Mother Jones, which Klein cites, claims armed civilians don’t stop mass murderers.
Newtown certainly qualifies. But the Clackamas mall shooting does not, because an armed citizen’s brandishing was enough to drive the shooter to a stairwell, where he committed suicide after killing two victims. Mother Jones did not wish to count this incident. Yet in “Armed Resistance to Crime,” the authors found that over 75% of the time, the armed defenders never fired their guns — yet their defense was successful.
Ron Borsch, manager of the SEALE Academy and longtime police trainer and member of the Bedford, Ohio Police Department, has been compiling mass murder data for over a decade.

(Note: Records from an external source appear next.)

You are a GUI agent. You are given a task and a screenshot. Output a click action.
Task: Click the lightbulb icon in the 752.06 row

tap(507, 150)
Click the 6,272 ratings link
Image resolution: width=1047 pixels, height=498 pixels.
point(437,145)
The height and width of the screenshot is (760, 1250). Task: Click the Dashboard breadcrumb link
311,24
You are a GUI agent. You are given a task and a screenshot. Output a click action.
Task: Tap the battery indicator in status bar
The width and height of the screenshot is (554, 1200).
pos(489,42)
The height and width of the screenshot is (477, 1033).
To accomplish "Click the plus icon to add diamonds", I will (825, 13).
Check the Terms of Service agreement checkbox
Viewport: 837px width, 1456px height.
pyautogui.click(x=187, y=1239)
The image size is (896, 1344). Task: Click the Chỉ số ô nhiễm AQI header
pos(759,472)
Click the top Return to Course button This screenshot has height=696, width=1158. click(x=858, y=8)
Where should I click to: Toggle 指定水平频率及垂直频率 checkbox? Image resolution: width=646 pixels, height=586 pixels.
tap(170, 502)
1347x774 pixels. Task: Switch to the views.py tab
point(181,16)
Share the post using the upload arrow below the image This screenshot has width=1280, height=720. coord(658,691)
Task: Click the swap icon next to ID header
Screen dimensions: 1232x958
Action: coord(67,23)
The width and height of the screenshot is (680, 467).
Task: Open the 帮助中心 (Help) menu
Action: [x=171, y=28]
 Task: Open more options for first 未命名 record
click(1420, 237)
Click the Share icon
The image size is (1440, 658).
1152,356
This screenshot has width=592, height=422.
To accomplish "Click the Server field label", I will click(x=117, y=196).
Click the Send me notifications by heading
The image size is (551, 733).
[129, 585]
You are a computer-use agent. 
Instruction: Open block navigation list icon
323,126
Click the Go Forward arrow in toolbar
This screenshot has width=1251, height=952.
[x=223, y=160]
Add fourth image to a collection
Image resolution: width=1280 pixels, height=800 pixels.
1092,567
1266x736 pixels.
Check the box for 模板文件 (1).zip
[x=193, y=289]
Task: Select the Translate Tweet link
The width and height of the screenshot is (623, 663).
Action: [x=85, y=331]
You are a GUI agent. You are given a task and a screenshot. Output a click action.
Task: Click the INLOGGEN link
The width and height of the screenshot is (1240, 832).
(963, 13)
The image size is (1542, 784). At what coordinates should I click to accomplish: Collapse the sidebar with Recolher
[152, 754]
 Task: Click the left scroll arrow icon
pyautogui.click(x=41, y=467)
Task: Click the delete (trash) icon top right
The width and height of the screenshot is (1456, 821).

He has found that the most likely outcome in a mass murder situation where the murderer is confronted with armed resistance is the murderer committing suicide.
What if an armed defender had been present at Sandy Hook Elementary School?
Fiction 2: Gun Control Eliminates “Dangerous Guns” While Protecting the Second Amendment
Assuming Senator Feinstein gets her way, future mass murders would inevitably lead to calls for further restrictions. The goal of gun control is civilian disarmament.
The Brady Campaign to Prevent Gun Violence claims it “fights for sensible gun laws to protect you, your family and your community.” Since 2001, they’ve published annual report cards rating each state on how many gun-control laws they have. States graded “A” enacted most of Brady’s “sensible” laws; states graded “F” enacted the fewest.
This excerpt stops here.